The opportunity the President is referring to is a framework agreement called “Joint Comprehensive Plan of Action,” which, after months of negotiations, has reached a compromise balancing the interests of Iran and those of the P5+1 group (the United States, Russia, China, Britain, France and Germany) in regards to removing Iran’s capability to produce nuclear weapons.
Foreign Minister of Iran, Javad Zarif, was the first to announce via Twitter that the negotiating nations have “found solutions.”
Found solutions.
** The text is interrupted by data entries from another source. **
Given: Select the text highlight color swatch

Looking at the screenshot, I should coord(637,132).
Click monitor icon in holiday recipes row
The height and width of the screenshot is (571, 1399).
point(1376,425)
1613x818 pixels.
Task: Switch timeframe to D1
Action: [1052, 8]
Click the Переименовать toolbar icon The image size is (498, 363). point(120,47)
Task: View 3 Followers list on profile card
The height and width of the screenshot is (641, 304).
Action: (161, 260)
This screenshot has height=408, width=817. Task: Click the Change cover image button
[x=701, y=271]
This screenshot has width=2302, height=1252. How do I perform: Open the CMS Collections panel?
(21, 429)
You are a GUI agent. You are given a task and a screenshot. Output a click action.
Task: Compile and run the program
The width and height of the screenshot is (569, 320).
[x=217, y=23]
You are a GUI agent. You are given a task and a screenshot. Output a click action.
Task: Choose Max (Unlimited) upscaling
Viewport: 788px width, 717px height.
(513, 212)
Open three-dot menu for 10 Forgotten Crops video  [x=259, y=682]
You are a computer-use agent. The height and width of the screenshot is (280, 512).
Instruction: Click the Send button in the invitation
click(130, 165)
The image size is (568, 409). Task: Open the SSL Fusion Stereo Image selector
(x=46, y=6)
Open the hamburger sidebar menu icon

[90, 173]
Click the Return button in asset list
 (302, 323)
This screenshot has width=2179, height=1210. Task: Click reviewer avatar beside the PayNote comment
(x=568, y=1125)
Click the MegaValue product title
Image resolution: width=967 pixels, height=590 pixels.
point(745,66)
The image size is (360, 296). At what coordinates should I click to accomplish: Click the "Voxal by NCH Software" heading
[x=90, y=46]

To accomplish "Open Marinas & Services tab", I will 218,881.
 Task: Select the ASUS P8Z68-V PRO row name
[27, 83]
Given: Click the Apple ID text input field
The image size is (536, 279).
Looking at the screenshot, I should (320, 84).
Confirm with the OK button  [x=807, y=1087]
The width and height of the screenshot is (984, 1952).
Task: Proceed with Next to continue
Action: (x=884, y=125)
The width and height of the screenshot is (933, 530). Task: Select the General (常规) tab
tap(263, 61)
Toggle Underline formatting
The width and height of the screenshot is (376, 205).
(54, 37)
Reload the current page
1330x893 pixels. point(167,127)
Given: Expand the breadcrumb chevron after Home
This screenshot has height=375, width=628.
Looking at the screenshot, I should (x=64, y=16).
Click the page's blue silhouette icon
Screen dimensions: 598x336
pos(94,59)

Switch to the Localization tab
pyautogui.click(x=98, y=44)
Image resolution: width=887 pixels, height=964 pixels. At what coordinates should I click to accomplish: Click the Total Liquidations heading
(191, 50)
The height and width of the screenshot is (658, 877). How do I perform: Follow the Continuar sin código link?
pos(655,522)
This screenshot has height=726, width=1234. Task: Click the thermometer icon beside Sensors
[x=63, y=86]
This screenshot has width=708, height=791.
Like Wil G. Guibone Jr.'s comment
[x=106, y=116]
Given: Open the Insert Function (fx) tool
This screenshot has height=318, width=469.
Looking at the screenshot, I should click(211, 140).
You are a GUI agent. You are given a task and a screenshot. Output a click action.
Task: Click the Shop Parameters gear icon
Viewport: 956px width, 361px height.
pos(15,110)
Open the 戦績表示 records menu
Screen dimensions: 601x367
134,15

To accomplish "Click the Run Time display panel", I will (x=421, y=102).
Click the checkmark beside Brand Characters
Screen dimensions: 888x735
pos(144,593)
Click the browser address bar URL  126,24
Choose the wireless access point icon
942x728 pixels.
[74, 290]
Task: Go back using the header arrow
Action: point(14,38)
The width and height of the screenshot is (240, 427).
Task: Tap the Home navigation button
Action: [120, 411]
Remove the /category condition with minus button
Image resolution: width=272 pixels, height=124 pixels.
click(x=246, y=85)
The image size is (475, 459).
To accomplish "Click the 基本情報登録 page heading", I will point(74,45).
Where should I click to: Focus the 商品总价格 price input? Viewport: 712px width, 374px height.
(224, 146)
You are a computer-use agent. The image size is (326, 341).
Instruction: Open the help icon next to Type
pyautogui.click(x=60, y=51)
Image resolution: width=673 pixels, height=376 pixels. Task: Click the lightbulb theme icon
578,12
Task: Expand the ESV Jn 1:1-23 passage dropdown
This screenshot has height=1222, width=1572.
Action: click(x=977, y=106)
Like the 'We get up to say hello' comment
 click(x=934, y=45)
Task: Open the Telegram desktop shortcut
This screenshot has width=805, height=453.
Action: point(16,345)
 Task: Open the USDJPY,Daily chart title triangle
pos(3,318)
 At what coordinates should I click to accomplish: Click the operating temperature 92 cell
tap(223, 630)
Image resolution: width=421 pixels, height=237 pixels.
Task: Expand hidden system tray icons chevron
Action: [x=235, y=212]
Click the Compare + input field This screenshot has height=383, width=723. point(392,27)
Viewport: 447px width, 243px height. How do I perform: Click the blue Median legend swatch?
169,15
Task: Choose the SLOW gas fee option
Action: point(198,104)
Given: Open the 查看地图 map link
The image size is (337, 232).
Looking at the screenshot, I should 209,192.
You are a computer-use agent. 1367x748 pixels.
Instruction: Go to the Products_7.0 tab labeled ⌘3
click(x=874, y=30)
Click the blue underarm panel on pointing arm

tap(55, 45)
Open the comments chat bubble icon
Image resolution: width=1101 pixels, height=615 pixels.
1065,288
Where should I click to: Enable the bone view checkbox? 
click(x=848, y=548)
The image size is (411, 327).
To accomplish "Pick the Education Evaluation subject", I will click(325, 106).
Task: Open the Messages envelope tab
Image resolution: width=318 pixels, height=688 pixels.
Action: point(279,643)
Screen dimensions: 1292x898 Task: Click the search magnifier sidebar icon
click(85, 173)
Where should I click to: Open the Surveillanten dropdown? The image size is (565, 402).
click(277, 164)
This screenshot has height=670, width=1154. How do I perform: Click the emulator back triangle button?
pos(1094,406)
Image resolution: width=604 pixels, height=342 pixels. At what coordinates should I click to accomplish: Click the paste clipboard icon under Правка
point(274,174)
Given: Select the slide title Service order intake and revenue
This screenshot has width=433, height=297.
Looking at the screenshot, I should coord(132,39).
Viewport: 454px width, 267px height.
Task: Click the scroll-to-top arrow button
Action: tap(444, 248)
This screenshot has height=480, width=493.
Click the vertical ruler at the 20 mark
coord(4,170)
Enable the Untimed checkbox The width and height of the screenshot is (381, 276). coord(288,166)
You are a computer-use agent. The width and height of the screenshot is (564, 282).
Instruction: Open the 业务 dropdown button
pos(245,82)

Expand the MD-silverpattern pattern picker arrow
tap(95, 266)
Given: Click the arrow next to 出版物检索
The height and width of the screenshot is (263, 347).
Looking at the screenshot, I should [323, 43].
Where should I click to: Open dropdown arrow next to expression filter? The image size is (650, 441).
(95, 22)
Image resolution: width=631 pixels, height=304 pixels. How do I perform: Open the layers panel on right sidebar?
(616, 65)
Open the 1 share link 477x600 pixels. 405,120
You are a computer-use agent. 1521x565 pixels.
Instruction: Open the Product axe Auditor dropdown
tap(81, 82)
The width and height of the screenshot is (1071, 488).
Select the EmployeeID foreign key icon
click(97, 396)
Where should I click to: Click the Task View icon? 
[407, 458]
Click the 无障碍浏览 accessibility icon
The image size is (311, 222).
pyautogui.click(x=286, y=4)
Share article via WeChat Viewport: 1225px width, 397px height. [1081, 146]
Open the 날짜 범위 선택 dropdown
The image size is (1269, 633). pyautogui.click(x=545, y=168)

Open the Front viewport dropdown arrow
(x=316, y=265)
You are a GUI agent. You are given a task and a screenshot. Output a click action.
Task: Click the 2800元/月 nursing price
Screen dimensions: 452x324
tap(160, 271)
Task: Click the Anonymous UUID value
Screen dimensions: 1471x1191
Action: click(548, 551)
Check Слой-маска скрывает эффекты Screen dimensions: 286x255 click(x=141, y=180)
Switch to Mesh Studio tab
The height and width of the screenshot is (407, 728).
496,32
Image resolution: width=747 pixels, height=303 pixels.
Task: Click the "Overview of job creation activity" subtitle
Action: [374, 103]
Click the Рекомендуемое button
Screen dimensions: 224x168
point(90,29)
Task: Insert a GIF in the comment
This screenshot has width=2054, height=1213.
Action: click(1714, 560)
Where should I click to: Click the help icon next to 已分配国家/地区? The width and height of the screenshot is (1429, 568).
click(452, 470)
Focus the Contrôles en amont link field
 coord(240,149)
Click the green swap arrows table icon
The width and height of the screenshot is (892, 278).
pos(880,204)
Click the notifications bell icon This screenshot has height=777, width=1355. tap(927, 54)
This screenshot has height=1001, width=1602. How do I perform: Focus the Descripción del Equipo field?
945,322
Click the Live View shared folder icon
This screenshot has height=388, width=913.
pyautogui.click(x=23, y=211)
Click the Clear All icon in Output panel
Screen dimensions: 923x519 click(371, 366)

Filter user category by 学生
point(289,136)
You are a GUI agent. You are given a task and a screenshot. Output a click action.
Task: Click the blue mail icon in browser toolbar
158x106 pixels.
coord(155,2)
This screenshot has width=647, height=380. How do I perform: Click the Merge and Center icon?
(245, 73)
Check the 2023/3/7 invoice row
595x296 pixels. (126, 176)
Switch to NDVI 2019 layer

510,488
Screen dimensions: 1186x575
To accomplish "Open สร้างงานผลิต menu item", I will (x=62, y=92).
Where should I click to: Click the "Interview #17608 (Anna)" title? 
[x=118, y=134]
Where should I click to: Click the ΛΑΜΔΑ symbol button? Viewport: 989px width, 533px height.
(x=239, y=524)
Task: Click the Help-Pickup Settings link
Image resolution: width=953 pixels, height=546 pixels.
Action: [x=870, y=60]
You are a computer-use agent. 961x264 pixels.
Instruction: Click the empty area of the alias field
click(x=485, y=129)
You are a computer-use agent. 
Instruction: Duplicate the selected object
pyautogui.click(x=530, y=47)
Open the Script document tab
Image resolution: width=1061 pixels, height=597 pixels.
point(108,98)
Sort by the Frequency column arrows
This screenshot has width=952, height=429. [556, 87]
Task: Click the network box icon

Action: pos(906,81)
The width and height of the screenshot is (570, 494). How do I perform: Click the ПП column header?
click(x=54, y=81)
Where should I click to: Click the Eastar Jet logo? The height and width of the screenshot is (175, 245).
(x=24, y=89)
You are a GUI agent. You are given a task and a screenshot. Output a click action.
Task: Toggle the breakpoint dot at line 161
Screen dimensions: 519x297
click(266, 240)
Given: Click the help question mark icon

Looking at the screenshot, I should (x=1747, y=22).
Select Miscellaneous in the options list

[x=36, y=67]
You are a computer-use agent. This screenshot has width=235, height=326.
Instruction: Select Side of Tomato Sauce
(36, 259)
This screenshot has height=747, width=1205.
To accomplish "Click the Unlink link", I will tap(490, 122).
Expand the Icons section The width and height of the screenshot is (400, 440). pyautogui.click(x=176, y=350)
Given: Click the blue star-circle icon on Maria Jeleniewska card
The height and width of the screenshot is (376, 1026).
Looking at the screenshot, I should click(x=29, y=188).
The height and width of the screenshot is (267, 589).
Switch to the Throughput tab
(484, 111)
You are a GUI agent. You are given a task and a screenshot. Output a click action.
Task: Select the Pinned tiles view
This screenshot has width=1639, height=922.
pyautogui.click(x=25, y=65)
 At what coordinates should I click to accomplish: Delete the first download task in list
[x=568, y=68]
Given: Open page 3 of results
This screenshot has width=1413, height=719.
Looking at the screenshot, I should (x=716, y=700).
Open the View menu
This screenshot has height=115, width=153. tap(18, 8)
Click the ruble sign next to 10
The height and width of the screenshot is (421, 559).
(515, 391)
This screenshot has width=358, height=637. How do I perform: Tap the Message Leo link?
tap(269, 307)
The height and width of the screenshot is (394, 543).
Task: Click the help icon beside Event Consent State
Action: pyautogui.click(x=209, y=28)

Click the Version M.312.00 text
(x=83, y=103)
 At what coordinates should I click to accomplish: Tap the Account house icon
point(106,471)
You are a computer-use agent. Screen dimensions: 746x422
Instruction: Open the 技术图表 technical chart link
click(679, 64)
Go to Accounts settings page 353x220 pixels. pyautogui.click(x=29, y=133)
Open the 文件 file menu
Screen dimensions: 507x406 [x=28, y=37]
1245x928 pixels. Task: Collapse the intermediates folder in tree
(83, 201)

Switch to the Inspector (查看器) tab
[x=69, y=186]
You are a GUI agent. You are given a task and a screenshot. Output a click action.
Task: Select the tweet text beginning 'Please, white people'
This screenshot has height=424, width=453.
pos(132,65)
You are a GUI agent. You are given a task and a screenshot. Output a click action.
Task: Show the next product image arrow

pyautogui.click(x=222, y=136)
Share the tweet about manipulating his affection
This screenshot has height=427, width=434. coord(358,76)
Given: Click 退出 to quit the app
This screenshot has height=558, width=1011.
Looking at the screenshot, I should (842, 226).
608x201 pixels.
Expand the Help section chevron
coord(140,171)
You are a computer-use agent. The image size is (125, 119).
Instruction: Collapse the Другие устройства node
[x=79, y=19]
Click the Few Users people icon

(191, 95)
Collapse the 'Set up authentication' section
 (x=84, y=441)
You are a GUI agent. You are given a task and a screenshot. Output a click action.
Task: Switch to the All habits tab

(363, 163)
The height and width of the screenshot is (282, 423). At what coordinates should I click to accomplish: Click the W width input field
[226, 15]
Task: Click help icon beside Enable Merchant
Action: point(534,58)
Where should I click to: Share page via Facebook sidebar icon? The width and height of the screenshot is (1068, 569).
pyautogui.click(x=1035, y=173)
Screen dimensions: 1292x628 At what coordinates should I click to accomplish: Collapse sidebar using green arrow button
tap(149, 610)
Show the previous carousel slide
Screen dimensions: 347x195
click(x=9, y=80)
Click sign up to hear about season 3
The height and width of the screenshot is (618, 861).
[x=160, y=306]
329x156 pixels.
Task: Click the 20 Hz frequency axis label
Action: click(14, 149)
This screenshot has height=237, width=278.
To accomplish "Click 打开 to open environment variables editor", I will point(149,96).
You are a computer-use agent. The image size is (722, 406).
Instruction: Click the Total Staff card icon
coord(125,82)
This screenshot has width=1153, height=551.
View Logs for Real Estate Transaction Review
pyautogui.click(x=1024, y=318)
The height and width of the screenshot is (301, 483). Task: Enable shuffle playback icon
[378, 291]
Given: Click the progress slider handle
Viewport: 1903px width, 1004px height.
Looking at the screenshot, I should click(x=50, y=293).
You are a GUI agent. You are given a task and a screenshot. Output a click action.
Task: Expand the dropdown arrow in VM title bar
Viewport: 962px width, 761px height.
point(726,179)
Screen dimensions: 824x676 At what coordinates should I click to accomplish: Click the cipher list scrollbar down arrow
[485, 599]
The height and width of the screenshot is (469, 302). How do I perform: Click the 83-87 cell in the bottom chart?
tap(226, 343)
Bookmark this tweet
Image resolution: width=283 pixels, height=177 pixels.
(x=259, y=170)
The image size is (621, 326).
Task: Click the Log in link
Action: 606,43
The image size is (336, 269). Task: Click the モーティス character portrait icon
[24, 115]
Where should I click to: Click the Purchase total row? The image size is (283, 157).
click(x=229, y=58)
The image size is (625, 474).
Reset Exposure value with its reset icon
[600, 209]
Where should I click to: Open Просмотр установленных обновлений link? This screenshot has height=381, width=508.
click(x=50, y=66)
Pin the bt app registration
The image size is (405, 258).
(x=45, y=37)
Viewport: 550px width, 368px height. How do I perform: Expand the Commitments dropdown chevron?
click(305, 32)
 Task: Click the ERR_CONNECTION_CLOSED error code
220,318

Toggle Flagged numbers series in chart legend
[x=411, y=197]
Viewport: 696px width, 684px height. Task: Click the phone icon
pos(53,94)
Ready to start drafting immediately.
— Javad Zarif (@JZarif) April 2, 2015
Shortly after, EU foreign policy chief Federica Mogherini spoke of “good news,” the German Foreign Ministry, Frank-Walter Steinmeier, announced an “understanding had been reached on key points,” and U.S. Secretary of State John Kerry confirmed via Twitter that today was a “big day.”
What Are the Details of the Framework Agreement?
According to the European Union High Commissioner and President Obama’s statement earlier today, the following are the key points defining the guidelines of the Joint Comprehensive Plan of Action:
• Iran’s Fordo nuclear facility must be transformed into a physics & technology center, while no fissile material can remain there.
• Iran’s capability of building a nuclear bomb has been reduced to a minimum risk as the country must not enrich uranium over 3.67% for at least 15 years.
• 98% of current enriched uranium stockpiles in Iran will be reduced and neutralized – and remain so for a minimum of 15 years.
• Arak’s water reactor will be stripped of its capability to produce weapons-grade plutonium.
• Due to the new restrictions, lasting for at least 10 years under the agreement, it would take Iran one year to produce enough highly enriched uranium to build a nuclear bomb – enough time for international monitors to detect and prevent such activity. This “breakout timeline” has been increased to one year from previously only 2-3 months.
• Iran has also agreed to not build any new facilities for the purpose of enriching uranium for 15 years.
• International inspectors will have unprecedented access – for 20 years or more – to all of Iran’s nuclear facilities as well as the entire supply chain that supports the country’s nuclear program. “If Iran cheats, the world will know it,” Obama added in his statement. “This agreement will make Iran one of, if not the most monitored nuclear nation in the world,” Ann Curry, reporting for NBC News, confirmed.
Additionally, the IAEA (International Atomic Energy Agency) will be permitted to clarify past and present issues, which is crucial in reviewing if Iran ever had any plans to build a nuclear weapon in previous years.
Iran has always said that their atomic activity is peaceful. However, fearing violent outcomes, the West has imposed crippling sanctions on the country for continuing its enrichment of uranium.
In return for implementing this new agreement, the P5+1 group will relieve Iran of its heavy economic sanctions, which will occur as a phased approach to ensure that sanctions can be put back into place immediately if Iran violates any guidelines.
“This framework gives Iran an opportunity to verify that its nuclear program is, in fact, peaceful,” Obama concluded, adding that a more comprehensive deal based on today’s achievements will be drafted by June 30, 2015.